The report, entitled “Losing the Battle: The Challenge of Military Suicide” is CNAS’s first as part of the White House’s Joining Forces initiative.
The report focused on areas that contributed to the problem, and provided recommendations.
- First, the report said military personnel transfers complicated efforts to seek mental health care, since moving could cause a disruption in health care, and patients are often reluctant to begin treatment anew.
- Second, personnel transfers occur too soon after deployment, resulting in a lack of unit stability with “unfortunate implications for individuals struggling with reintegration,” the report stated.
- Third, the report said that even though unit commanders were “best able” to help their troops when they knew that individuals were struggling, they had limited visibility into service members’ medical problems, since health information laws precluded medical professionals from sharing information with them.
- Also, the report said, commanders are not always aware when subordinates are dealing with difficult problems, such as legal or criminal issues, since it is not required that commanders be notified.
- And due to legal restrictions, commanders are not able to discuss privately owned weapons with their subordinates, even though studies indicate that preventing easy access to firearms is an effective form of suicide prevention.
- In addition, infrequent interaction between unit leaders and guardsmen and reservists limited their ability to help subordinates struggling with mental health issues. Even postcards or text messages from unit leaders between drill weekends can help prevent suicides, the report said.
- The report also stated that the cultural stigma attached to mental health care prevents many service members from seeking help, and that military hazing also caused a small percentage of military suicides.
- The mental health screening process following deployments was problematic, the report said, since service members’ answers did not always reflect reality and were sometimes based on how quickly they wanted to get home.
- The report also stated that the lack of mental health care and behavioral health care professionals was a factor linked to higher rates of suicide.
- Excess prescription medication in the military community was a problem. 45 percent of accidental or undetermined Army deaths from 2006 to 2009 were caused by drug or alcohol toxicity, and 29 percent of Army suicides between 2005 and 2010 included drug or alcohol use, the report said.

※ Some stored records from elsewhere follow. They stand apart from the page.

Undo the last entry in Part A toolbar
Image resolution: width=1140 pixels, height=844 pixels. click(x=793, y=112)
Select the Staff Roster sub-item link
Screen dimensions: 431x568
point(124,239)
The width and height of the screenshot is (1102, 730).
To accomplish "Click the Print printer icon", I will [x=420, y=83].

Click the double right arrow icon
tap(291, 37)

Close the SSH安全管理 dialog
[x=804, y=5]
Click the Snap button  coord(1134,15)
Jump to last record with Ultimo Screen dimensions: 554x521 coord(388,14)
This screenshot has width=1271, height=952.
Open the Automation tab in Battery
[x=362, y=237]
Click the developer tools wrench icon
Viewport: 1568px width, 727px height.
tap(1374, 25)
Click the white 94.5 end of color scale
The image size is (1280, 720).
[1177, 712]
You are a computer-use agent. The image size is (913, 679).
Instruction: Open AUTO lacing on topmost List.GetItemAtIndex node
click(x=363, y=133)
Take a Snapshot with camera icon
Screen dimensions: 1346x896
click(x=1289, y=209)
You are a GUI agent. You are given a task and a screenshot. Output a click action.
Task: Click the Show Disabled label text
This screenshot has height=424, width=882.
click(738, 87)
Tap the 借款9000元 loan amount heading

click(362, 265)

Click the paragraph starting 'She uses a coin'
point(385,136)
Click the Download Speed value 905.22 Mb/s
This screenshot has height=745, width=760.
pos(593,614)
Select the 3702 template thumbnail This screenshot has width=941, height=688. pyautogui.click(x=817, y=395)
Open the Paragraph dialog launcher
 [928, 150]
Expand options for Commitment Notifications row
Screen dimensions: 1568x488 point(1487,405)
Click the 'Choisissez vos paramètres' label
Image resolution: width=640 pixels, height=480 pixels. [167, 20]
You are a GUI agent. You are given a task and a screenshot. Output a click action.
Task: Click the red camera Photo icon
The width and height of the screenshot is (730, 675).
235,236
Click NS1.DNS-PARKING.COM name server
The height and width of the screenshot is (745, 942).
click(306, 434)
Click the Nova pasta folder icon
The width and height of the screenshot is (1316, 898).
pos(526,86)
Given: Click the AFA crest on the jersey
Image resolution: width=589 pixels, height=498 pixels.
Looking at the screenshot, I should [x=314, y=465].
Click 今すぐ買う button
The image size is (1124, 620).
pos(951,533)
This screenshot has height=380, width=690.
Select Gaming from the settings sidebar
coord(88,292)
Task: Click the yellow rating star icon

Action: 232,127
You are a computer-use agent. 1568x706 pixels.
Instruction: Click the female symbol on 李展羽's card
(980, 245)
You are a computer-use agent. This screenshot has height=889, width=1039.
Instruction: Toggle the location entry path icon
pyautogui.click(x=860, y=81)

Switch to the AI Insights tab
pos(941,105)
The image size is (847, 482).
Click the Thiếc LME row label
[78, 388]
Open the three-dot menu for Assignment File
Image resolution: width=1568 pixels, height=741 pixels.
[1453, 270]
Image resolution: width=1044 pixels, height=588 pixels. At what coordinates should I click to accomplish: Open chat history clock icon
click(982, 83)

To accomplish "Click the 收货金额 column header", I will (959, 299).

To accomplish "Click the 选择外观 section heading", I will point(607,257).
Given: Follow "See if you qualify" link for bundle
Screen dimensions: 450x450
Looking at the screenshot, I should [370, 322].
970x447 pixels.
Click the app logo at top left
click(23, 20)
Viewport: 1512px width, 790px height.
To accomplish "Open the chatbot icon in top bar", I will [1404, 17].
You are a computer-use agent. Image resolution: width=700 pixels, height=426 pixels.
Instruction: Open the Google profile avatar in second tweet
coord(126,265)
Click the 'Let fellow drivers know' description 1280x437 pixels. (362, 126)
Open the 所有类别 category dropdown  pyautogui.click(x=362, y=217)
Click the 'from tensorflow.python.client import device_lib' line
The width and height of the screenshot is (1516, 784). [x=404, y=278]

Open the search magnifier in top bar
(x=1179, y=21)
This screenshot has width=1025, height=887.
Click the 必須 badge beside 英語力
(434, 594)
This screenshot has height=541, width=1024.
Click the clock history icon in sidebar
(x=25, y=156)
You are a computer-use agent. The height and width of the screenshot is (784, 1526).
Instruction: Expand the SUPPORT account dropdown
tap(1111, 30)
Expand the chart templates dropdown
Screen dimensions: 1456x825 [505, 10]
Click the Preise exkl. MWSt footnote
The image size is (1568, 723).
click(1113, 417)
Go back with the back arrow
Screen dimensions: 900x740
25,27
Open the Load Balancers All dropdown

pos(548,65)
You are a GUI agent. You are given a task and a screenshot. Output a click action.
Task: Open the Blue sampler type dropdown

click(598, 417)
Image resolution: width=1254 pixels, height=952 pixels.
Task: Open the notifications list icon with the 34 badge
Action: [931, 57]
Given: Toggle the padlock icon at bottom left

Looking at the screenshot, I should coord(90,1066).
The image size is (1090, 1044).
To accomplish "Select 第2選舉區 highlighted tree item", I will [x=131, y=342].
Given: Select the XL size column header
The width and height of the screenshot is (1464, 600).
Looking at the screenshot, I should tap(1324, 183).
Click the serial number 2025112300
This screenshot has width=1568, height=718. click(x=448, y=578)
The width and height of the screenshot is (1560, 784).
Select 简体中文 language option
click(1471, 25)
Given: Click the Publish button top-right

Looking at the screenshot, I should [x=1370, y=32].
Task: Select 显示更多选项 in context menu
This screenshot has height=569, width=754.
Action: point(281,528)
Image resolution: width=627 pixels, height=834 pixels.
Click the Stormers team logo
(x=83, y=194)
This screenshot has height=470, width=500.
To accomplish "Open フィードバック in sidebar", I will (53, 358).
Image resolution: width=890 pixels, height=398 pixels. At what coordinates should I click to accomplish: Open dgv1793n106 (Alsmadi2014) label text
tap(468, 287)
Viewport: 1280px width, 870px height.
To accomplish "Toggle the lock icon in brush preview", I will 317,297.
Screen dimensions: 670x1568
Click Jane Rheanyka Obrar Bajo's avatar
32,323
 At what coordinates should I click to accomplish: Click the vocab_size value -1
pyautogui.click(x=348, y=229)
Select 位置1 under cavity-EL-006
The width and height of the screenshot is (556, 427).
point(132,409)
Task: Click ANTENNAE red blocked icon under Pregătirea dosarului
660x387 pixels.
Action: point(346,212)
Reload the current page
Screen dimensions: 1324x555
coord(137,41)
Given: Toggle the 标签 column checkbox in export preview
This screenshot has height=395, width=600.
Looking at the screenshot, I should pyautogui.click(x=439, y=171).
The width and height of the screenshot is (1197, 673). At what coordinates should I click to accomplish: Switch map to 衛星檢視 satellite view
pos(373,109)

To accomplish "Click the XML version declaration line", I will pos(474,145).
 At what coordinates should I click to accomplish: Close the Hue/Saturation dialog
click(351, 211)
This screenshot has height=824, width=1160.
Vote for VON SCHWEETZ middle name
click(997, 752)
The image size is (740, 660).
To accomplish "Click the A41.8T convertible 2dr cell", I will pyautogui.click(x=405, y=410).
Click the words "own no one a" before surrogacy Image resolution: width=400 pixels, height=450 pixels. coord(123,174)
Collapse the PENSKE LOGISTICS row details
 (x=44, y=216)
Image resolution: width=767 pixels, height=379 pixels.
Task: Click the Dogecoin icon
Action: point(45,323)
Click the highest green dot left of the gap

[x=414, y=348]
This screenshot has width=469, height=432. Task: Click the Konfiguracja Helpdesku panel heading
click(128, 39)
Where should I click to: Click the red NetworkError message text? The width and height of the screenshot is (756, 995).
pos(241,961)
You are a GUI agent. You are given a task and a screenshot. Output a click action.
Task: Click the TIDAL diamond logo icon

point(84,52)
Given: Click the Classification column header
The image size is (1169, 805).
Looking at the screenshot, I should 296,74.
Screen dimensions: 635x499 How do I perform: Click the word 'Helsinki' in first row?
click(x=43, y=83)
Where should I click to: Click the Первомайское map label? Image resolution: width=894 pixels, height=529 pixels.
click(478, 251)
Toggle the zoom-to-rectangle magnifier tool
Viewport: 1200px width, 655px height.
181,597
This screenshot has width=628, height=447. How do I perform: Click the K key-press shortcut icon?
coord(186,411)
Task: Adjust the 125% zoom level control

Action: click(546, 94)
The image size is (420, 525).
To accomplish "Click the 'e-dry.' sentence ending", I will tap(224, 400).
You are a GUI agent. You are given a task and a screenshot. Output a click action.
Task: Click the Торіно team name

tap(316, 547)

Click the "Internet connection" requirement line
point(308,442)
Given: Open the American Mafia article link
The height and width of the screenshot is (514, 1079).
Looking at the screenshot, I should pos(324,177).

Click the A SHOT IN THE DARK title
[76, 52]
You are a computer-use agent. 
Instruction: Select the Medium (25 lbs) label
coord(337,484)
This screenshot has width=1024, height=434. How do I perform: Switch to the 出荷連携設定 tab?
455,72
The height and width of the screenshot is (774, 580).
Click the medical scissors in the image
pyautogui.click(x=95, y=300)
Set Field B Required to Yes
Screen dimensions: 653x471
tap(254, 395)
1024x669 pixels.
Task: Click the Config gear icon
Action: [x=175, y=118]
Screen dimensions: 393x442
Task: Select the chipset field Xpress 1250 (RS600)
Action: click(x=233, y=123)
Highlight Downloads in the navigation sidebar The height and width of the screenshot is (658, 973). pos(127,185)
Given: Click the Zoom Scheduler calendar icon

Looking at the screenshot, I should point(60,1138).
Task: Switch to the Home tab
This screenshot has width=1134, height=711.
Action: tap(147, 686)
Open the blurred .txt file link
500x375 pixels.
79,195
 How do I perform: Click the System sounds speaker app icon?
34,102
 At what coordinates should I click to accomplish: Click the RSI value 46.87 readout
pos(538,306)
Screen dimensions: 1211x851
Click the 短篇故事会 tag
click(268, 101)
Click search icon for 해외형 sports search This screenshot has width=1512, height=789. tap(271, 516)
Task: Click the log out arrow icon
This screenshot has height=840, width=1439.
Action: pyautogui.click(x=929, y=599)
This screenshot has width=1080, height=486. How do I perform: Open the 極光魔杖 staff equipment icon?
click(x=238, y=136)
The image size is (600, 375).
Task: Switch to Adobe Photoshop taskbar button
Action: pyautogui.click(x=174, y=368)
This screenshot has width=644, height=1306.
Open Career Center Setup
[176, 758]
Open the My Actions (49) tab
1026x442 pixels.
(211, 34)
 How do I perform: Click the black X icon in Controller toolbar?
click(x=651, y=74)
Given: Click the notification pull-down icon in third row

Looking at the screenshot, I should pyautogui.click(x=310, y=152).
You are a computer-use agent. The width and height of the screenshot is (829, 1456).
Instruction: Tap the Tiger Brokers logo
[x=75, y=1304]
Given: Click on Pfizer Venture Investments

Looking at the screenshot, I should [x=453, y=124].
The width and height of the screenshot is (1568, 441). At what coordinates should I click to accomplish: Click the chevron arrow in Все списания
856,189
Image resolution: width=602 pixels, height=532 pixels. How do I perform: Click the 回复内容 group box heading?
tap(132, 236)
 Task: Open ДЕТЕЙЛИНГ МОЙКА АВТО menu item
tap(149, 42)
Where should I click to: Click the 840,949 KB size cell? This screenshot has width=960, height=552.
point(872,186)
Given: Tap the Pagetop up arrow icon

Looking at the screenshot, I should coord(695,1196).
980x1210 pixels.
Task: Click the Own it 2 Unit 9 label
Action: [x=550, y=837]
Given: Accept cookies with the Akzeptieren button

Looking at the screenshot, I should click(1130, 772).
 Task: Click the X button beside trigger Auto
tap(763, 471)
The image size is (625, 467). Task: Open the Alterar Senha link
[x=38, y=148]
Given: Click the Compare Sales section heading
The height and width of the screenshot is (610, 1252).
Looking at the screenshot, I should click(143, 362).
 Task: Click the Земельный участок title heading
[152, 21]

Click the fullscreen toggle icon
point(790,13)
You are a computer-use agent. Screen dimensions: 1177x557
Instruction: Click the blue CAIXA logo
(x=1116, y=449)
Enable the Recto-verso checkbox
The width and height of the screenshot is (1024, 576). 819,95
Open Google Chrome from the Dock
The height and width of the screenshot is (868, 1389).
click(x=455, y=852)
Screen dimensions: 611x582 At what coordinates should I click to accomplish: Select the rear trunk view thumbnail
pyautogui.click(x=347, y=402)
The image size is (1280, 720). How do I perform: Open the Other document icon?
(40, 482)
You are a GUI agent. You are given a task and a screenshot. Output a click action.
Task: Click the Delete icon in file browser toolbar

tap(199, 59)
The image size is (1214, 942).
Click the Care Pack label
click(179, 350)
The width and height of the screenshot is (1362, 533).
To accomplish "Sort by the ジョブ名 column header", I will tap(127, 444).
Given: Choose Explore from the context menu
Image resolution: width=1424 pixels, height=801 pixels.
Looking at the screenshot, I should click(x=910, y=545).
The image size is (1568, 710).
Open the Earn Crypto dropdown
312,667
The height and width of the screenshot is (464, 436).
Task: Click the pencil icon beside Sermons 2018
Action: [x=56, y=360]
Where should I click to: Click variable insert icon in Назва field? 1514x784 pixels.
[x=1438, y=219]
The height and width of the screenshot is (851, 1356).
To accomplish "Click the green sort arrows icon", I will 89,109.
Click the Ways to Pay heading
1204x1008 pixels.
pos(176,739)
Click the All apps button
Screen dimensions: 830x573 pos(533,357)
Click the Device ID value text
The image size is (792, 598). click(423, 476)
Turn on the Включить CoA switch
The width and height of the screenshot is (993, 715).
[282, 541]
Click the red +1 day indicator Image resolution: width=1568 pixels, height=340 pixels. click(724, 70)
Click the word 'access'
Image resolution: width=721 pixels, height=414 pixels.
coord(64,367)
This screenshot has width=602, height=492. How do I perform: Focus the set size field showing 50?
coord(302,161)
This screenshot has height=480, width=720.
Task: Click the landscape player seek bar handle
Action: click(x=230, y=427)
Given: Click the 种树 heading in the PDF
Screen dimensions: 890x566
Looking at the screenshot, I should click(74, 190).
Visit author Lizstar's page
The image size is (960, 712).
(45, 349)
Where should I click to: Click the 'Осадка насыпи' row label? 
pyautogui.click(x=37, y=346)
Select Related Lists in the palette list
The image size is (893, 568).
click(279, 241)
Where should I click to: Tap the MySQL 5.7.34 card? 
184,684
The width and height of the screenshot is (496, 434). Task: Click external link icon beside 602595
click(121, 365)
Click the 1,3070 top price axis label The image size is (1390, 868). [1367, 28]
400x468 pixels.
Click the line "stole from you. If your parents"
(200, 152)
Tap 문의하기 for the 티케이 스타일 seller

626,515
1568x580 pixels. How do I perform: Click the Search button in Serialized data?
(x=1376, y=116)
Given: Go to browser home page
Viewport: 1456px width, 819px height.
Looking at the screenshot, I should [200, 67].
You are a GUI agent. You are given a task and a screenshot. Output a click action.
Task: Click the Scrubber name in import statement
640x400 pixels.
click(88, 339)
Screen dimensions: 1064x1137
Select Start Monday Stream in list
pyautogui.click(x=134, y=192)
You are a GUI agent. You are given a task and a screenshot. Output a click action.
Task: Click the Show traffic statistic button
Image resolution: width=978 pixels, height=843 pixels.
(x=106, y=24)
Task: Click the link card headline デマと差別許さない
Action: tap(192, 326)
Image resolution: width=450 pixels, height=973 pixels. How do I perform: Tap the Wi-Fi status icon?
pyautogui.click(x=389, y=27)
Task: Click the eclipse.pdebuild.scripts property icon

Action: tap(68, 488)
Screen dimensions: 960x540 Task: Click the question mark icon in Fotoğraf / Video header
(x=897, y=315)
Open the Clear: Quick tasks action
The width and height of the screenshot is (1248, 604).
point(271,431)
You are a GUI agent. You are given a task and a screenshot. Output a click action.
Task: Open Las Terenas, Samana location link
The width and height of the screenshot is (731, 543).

- The report also stated the National Guard has too many suicide prevention programs, complicating the ability to assess which suicide prevention strategies are effective.
- Lastly, the report said there was incomplete accounting of veteran suicide, complicating the ability to quantify veteran suicide and contribute an understanding of suicides.
At an event on Wednesday afternoon launching the report, Vice Chief of Staff of the Army Gen. Peter Chiarelli said reducing suicides in the Army has been the most difficult challenge in his 40 years in the military.
He added that if there was one thing the Army could do, it would be to better understand the brain, and how brain injury affects the symptoms of suicide.
“Individuals with traumatic brain injury (TBI), for instance, are 1.5 times more likely than healthy individuals to die from suicide,” said the report.
Chiarelli said he disagreed with the title of the report and with any implication that little has been done to combat suicide. He said that every incidence of suicide in the Army was reviewed by a board.
“I do not believe we are losing the battle,” Chiarelli said, adding that he believes the Army has made “tremendous progress” in understanding military suicide.
“The circumstances surrounding each suicide are as unique as the individuals themselves. That’s what makes this so incredibly tough,” he said.
According to the report, additional factors that heighten risk of suicide include chronic pain, and post-traumatic stress disorder symptoms such as depression, anxiety, sleep deprivation, substance abuse and difficulties with anger management. These factors are also widely associated with deployment experience in Afghanistan and Iraq, the report said.
Co-author of the report and director of the Joining Forces initiative at CNAS Dr. Margaret Harrell said the rising incidence of suicide among service members threatened the health of the all-volunteer force.
“Military suicide is a national security issue,” Harrell said, since future military recruitment depended on how vets of earlier wars are perceived. She also disagreed with Chiarelli, saying that she believed the battle against suicide was being lost “multiple times a day.”
Dr. Janet Kemp, National Mental Health Program Director for Suicide Prevention, took a middle stance.
“As long as any vet or service member dies by suicide, we are in fact losing the battle,” Kemp said at the event. “But, we’ve made huge strides toward winning the war.”